The BioIT Center also supports multiple special-purpose servers. Among these are web servers, a secure ftp server for data transfer, streaming video servers, and an email server. The BioIT staff will work with researchers to design and purchase servers dedicated to specific groups or projects. These systems can be physically located in the BioIT computer room and managed by the center’s staff if desired.
The BioIT staff brings several types of expertise to the center to aid researchers. Dr. Doug O’Neal is the manager of the BioIT Center and is experienced in scientific computing and system administration. Dr. Mihailo Kaplareviç provides database and scientific programming support for the Center’s researches. Combining scientific training with information technology experience, both can provide the needed interface between research needs and the computer hardware and software resources at DBI. Web site support and desktop computing support is provided by Eric Garrison.
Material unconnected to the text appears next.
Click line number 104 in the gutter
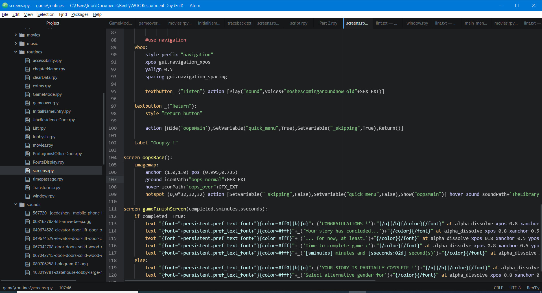The height and width of the screenshot is (293, 542). pyautogui.click(x=112, y=157)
Christiana Center for Outcomes Research – Director, William Weintraub, MD
The group includes 7 clinicians/epidemiologists and 5 biostatisticians. As a multidisciplinary research group with expertise in clinical medicine, epidemiology, biostatistics, and informatics, the Christiana Care Center for Outcomes Research (CCOR) supports on-going research programs in cardiovascular medicine, nephrology, women’s health, infectious disease, and general internal medicine. CCOR has particular expertise in cost-effectiveness and health status assessments in clinical trials. In addition, CCOR biostatisticians have expertise in propensity score methods, multiple imputation of missing data, data mining, cluster analysis, structural equation modeling, survival analysis for multiple events, latent growth curve modeling, cost-effectiveness analysis, simulation with Markov modeling and patient level stochastic analysis, and Bayesian sensitivity analysis for cost-effectiveness models. The expertise at CCOR is critical to successful comparative effectiveness research. Strong informatics is an integral component of CCOR, which provides a data, information, and communications continuum across the research environment. The specialists in this area work closely with investigators, clinicians, and statisticians to understand domain perspectives and to provide the data and systems understanding necessary to prepare appropriate datasets for the prescribed statistical approach. The team has developed proficiency in the integration of data from diverse internal and external sources, including: outpatient electronic health records (EHRs) from multiple practices and from different vendors, directly accessed acute care systems, the Christiana Care Health System data warehouse, and databases created for prospective studies.